Task goal: Format all of the material below as a Markdown table with the columns "Row" and "Line," one numbered row for each line and no rows for blank lines. Leave the pictures out.

------ Extracted data

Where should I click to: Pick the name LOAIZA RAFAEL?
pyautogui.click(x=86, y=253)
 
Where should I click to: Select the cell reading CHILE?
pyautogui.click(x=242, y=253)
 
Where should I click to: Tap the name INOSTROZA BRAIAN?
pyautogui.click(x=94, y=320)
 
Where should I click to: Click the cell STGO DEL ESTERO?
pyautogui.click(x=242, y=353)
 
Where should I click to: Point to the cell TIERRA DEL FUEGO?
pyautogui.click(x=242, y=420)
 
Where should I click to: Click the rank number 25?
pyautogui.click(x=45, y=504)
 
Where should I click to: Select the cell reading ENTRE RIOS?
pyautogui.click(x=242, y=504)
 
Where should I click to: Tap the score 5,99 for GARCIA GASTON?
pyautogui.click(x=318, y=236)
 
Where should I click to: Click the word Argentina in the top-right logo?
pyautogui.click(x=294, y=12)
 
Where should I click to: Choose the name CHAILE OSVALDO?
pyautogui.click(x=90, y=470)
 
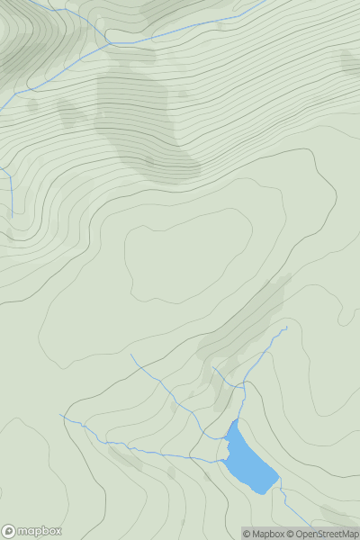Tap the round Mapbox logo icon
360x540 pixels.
pos(10,531)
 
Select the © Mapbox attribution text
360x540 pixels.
pos(263,534)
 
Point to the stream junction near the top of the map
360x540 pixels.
pos(109,43)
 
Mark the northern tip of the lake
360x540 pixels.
pos(236,420)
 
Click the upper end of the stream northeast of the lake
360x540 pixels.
pos(286,327)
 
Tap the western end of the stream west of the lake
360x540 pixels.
pos(61,416)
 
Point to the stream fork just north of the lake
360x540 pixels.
pos(244,386)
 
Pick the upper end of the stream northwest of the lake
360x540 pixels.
pos(131,355)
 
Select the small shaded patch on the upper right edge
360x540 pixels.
pos(349,61)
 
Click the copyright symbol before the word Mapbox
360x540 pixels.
pos(247,534)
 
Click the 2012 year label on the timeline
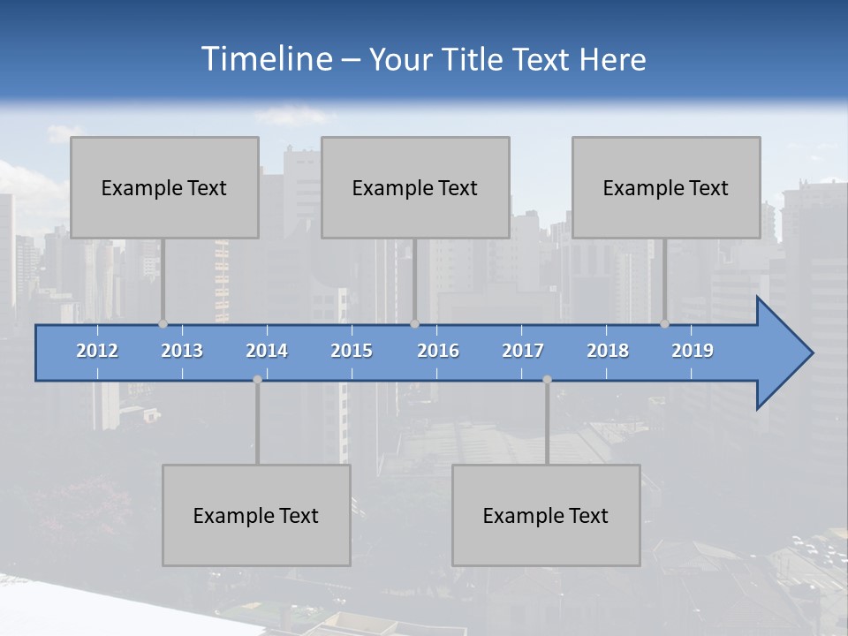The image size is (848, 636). pyautogui.click(x=97, y=351)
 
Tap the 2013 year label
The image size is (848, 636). pyautogui.click(x=182, y=351)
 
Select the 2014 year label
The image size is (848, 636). pyautogui.click(x=267, y=351)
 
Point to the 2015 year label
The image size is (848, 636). pyautogui.click(x=352, y=351)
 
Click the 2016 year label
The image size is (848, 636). pyautogui.click(x=438, y=351)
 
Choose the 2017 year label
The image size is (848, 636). pyautogui.click(x=523, y=351)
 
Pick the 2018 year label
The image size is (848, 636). pyautogui.click(x=608, y=351)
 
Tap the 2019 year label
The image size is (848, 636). pyautogui.click(x=693, y=351)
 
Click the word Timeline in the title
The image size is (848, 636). pyautogui.click(x=266, y=59)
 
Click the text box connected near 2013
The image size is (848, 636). pyautogui.click(x=164, y=187)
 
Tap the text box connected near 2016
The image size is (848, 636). pyautogui.click(x=415, y=187)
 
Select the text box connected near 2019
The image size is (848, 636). pyautogui.click(x=666, y=187)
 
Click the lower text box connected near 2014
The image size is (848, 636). pyautogui.click(x=256, y=515)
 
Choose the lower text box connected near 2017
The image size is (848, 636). pyautogui.click(x=546, y=515)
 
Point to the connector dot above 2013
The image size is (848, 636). pyautogui.click(x=163, y=323)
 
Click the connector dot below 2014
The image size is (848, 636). pyautogui.click(x=257, y=380)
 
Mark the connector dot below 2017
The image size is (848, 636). pyautogui.click(x=547, y=380)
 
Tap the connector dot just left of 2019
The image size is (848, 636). pyautogui.click(x=664, y=323)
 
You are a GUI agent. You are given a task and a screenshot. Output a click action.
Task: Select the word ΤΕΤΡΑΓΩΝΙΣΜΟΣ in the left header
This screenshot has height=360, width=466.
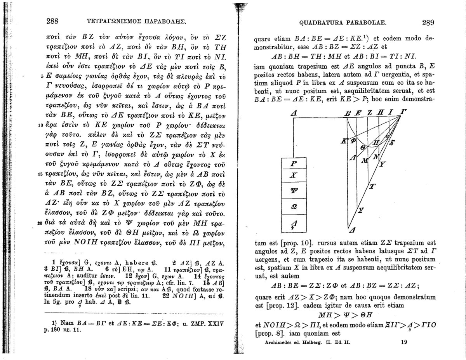point(110,22)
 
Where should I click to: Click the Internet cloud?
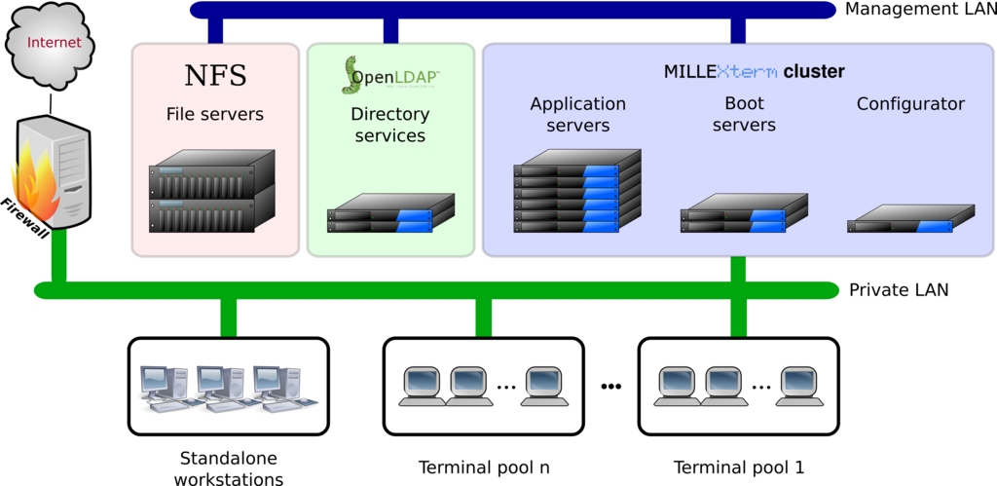point(54,44)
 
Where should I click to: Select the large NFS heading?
point(215,75)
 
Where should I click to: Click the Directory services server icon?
point(391,213)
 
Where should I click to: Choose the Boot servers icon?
point(744,213)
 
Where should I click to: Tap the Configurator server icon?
point(910,219)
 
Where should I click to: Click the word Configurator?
point(910,103)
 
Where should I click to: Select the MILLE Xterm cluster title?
point(755,72)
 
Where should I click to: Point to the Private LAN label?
point(899,289)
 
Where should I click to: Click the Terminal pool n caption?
point(484,467)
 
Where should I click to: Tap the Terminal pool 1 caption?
point(739,467)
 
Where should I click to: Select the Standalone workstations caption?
point(229,467)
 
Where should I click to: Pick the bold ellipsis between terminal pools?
point(610,387)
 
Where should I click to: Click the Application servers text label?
point(577,114)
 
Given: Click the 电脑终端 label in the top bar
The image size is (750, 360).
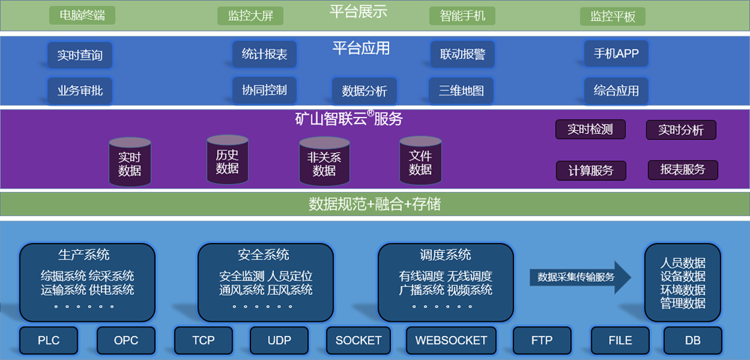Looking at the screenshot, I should pyautogui.click(x=82, y=15).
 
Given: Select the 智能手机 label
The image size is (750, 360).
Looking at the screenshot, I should pyautogui.click(x=462, y=16).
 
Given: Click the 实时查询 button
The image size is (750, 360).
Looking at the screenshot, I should pyautogui.click(x=80, y=55).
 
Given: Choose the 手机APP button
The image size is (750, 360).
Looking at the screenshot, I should pyautogui.click(x=616, y=54).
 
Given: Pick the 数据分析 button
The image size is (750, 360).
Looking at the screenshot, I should pyautogui.click(x=364, y=91).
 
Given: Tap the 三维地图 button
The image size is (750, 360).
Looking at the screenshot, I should pyautogui.click(x=461, y=90).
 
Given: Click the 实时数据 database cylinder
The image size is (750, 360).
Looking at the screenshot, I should pyautogui.click(x=129, y=162).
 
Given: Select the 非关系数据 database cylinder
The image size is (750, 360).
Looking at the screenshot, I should pyautogui.click(x=324, y=162).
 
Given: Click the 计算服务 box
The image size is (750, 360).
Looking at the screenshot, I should pyautogui.click(x=591, y=171).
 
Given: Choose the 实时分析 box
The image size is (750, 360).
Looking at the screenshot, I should pyautogui.click(x=681, y=130).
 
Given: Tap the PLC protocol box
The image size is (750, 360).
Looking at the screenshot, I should pyautogui.click(x=49, y=340).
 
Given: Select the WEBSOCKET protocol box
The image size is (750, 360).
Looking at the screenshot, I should pyautogui.click(x=451, y=340).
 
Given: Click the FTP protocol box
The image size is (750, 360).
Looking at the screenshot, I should pyautogui.click(x=542, y=340).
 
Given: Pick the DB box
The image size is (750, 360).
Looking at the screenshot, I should pyautogui.click(x=693, y=340).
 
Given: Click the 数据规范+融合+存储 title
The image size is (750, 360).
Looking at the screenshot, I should pyautogui.click(x=375, y=204).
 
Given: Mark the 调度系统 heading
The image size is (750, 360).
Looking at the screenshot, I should pyautogui.click(x=446, y=255).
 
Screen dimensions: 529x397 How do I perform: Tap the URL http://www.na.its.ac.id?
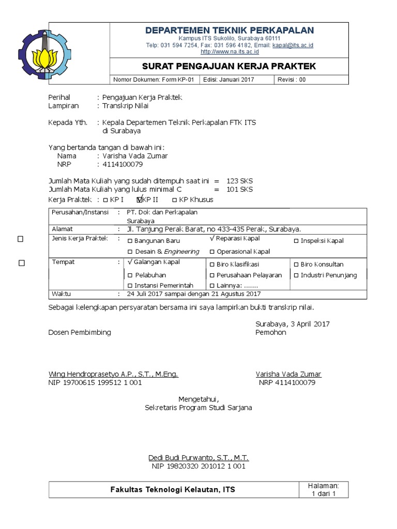click(230, 52)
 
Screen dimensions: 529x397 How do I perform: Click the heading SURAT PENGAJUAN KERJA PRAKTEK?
click(228, 67)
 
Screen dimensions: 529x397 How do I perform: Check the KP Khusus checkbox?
click(174, 200)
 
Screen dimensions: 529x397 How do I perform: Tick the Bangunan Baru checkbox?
click(130, 241)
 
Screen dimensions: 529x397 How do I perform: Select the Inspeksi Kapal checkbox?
click(296, 241)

------------

Exercise output:
| Row | Line |
|---|---|
| 1 | Where should I click to: Pick the name LOAIZA RAFAEL? |
| 2 | pyautogui.click(x=86, y=253) |
| 3 | Where should I click to: Select the cell reading CHILE? |
| 4 | pyautogui.click(x=242, y=253) |
| 5 | Where should I click to: Tap the name INOSTROZA BRAIAN? |
| 6 | pyautogui.click(x=94, y=320) |
| 7 | Where should I click to: Click the cell STGO DEL ESTERO? |
| 8 | pyautogui.click(x=242, y=353) |
| 9 | Where should I click to: Point to the cell TIERRA DEL FUEGO? |
| 10 | pyautogui.click(x=242, y=420) |
| 11 | Where should I click to: Click the rank number 25? |
| 12 | pyautogui.click(x=45, y=504) |
| 13 | Where should I click to: Select the cell reading ENTRE RIOS? |
| 14 | pyautogui.click(x=242, y=504) |
| 15 | Where should I click to: Tap the score 5,99 for GARCIA GASTON? |
| 16 | pyautogui.click(x=318, y=236) |
| 17 | Where should I click to: Click the word Argentina in the top-right logo? |
| 18 | pyautogui.click(x=294, y=12) |
| 19 | Where should I click to: Choose the name CHAILE OSVALDO? |
| 20 | pyautogui.click(x=90, y=470) |
| 21 | Tap the round Mapbox logo icon |
| 22 | 360x540 pixels. |
| 23 | pos(10,531) |
| 24 | Select the © Mapbox attribution text |
| 25 | 360x540 pixels. |
| 26 | pos(263,534) |
| 27 | Point to the stream junction near the top of the map |
| 28 | 360x540 pixels. |
| 29 | pos(109,43) |
| 30 | Mark the northern tip of the lake |
| 31 | 360x540 pixels. |
| 32 | pos(236,420) |
| 33 | Click the upper end of the stream northeast of the lake |
| 34 | 360x540 pixels. |
| 35 | pos(286,327) |
| 36 | Tap the western end of the stream west of the lake |
| 37 | 360x540 pixels. |
| 38 | pos(61,416) |
| 39 | Point to the stream fork just north of the lake |
| 40 | 360x540 pixels. |
| 41 | pos(244,386) |
| 42 | Pick the upper end of the stream northwest of the lake |
| 43 | 360x540 pixels. |
| 44 | pos(131,355) |
| 45 | Select the small shaded patch on the upper right edge |
| 46 | 360x540 pixels. |
| 47 | pos(349,61) |
| 48 | Click the copyright symbol before the word Mapbox |
| 49 | 360x540 pixels. |
| 50 | pos(247,534) |
| 51 | Click the 2012 year label on the timeline |
| 52 | The image size is (848, 636). pyautogui.click(x=97, y=351) |
| 53 | Tap the 2013 year label |
| 54 | The image size is (848, 636). pyautogui.click(x=182, y=351) |
| 55 | Select the 2014 year label |
| 56 | The image size is (848, 636). pyautogui.click(x=267, y=351) |
| 57 | Point to the 2015 year label |
| 58 | The image size is (848, 636). pyautogui.click(x=352, y=351) |
| 59 | Click the 2016 year label |
| 60 | The image size is (848, 636). pyautogui.click(x=438, y=351) |
| 61 | Choose the 2017 year label |
| 62 | The image size is (848, 636). pyautogui.click(x=523, y=351) |
| 63 | Pick the 2018 year label |
| 64 | The image size is (848, 636). pyautogui.click(x=608, y=351) |
| 65 | Tap the 2019 year label |
| 66 | The image size is (848, 636). pyautogui.click(x=693, y=351) |
| 67 | Click the word Timeline in the title |
| 68 | The image size is (848, 636). pyautogui.click(x=266, y=59) |
| 69 | Click the text box connected near 2013 |
| 70 | The image size is (848, 636). pyautogui.click(x=164, y=187) |
| 71 | Tap the text box connected near 2016 |
| 72 | The image size is (848, 636). pyautogui.click(x=415, y=187) |
| 73 | Select the text box connected near 2019 |
| 74 | The image size is (848, 636). pyautogui.click(x=666, y=187) |
| 75 | Click the lower text box connected near 2014 |
| 76 | The image size is (848, 636). pyautogui.click(x=256, y=515) |
| 77 | Choose the lower text box connected near 2017 |
| 78 | The image size is (848, 636). pyautogui.click(x=546, y=515) |
| 79 | Point to the connector dot above 2013 |
| 80 | The image size is (848, 636). pyautogui.click(x=163, y=323) |
| 81 | Click the connector dot below 2014 |
| 82 | The image size is (848, 636). pyautogui.click(x=257, y=380) |
| 83 | Mark the connector dot below 2017 |
| 84 | The image size is (848, 636). pyautogui.click(x=547, y=380) |
| 85 | Tap the connector dot just left of 2019 |
| 86 | The image size is (848, 636). pyautogui.click(x=664, y=323) |
| 87 | You are a GUI agent. You are given a task and a screenshot. Output a click action. |
| 88 | Task: Select the word ΤΕΤΡΑΓΩΝΙΣΜΟΣ in the left header |
| 89 | This screenshot has height=360, width=466. |
| 90 | point(110,22) |
| 91 | Where should I click to: Click the Internet cloud? |
| 92 | point(54,44) |
| 93 | Where should I click to: Select the large NFS heading? |
| 94 | point(215,75) |
| 95 | Where should I click to: Click the Directory services server icon? |
| 96 | point(391,213) |
| 97 | Where should I click to: Choose the Boot servers icon? |
| 98 | point(744,213) |
| 99 | Where should I click to: Tap the Configurator server icon? |
| 100 | point(910,219) |
| 101 | Where should I click to: Click the word Configurator? |
| 102 | point(910,103) |
| 103 | Where should I click to: Select the MILLE Xterm cluster title? |
| 104 | point(755,72) |
| 105 | Where should I click to: Point to the Private LAN label? |
| 106 | point(899,289) |
| 107 | Where should I click to: Click the Terminal pool n caption? |
| 108 | point(484,467) |
| 109 | Where should I click to: Tap the Terminal pool 1 caption? |
| 110 | point(739,467) |
| 111 | Where should I click to: Select the Standalone workstations caption? |
| 112 | point(229,467) |
| 113 | Where should I click to: Pick the bold ellipsis between terminal pools? |
| 114 | point(610,387) |
| 115 | Where should I click to: Click the Application servers text label? |
| 116 | point(577,114) |
| 117 | Given: Click the 电脑终端 label in the top bar |
| 118 | The image size is (750, 360). |
| 119 | Looking at the screenshot, I should pyautogui.click(x=82, y=15). |
| 120 | Given: Select the 智能手机 label |
| 121 | The image size is (750, 360). |
| 122 | Looking at the screenshot, I should pyautogui.click(x=462, y=16). |
| 123 | Given: Click the 实时查询 button |
| 124 | The image size is (750, 360). |
| 125 | Looking at the screenshot, I should pyautogui.click(x=80, y=55). |
| 126 | Given: Choose the 手机APP button |
| 127 | The image size is (750, 360). |
| 128 | Looking at the screenshot, I should pyautogui.click(x=616, y=54). |
| 129 | Given: Pick the 数据分析 button |
| 130 | The image size is (750, 360). |
| 131 | Looking at the screenshot, I should pyautogui.click(x=364, y=91). |
| 132 | Given: Tap the 三维地图 button |
| 133 | The image size is (750, 360). |
| 134 | Looking at the screenshot, I should pyautogui.click(x=461, y=90). |
| 135 | Given: Click the 实时数据 database cylinder |
| 136 | The image size is (750, 360). |
| 137 | Looking at the screenshot, I should pyautogui.click(x=129, y=162). |
| 138 | Given: Select the 非关系数据 database cylinder |
| 139 | The image size is (750, 360). |
| 140 | Looking at the screenshot, I should pyautogui.click(x=324, y=162). |
| 141 | Given: Click the 计算服务 box |
| 142 | The image size is (750, 360). |
| 143 | Looking at the screenshot, I should pyautogui.click(x=591, y=171). |
| 144 | Given: Choose the 实时分析 box |
| 145 | The image size is (750, 360). |
| 146 | Looking at the screenshot, I should pyautogui.click(x=681, y=130). |
| 147 | Given: Tap the PLC protocol box |
| 148 | The image size is (750, 360). |
| 149 | Looking at the screenshot, I should pyautogui.click(x=49, y=340). |
| 150 | Given: Select the WEBSOCKET protocol box |
| 151 | The image size is (750, 360). |
| 152 | Looking at the screenshot, I should pyautogui.click(x=451, y=340). |
| 153 | Given: Click the FTP protocol box |
| 154 | The image size is (750, 360). |
| 155 | Looking at the screenshot, I should pyautogui.click(x=542, y=340). |
| 156 | Given: Pick the DB box |
| 157 | The image size is (750, 360). |
| 158 | Looking at the screenshot, I should pyautogui.click(x=693, y=340). |
| 159 | Given: Click the 数据规范+融合+存储 title |
| 160 | The image size is (750, 360). |
| 161 | Looking at the screenshot, I should pyautogui.click(x=375, y=204). |
| 162 | Given: Mark the 调度系统 heading |
| 163 | The image size is (750, 360). |
| 164 | Looking at the screenshot, I should pyautogui.click(x=446, y=255). |
| 165 | Screen dimensions: 529x397 How do I perform: Tap the URL http://www.na.its.ac.id? |
| 166 | click(230, 52) |
| 167 | Screen dimensions: 529x397 How do I perform: Click the heading SURAT PENGAJUAN KERJA PRAKTEK? |
| 168 | click(228, 67) |
| 169 | Screen dimensions: 529x397 How do I perform: Check the KP Khusus checkbox? |
| 170 | click(174, 200) |
| 171 | Screen dimensions: 529x397 How do I perform: Tick the Bangunan Baru checkbox? |
| 172 | click(130, 241) |
| 173 | Screen dimensions: 529x397 How do I perform: Select the Inspeksi Kapal checkbox? |
| 174 | click(296, 241) |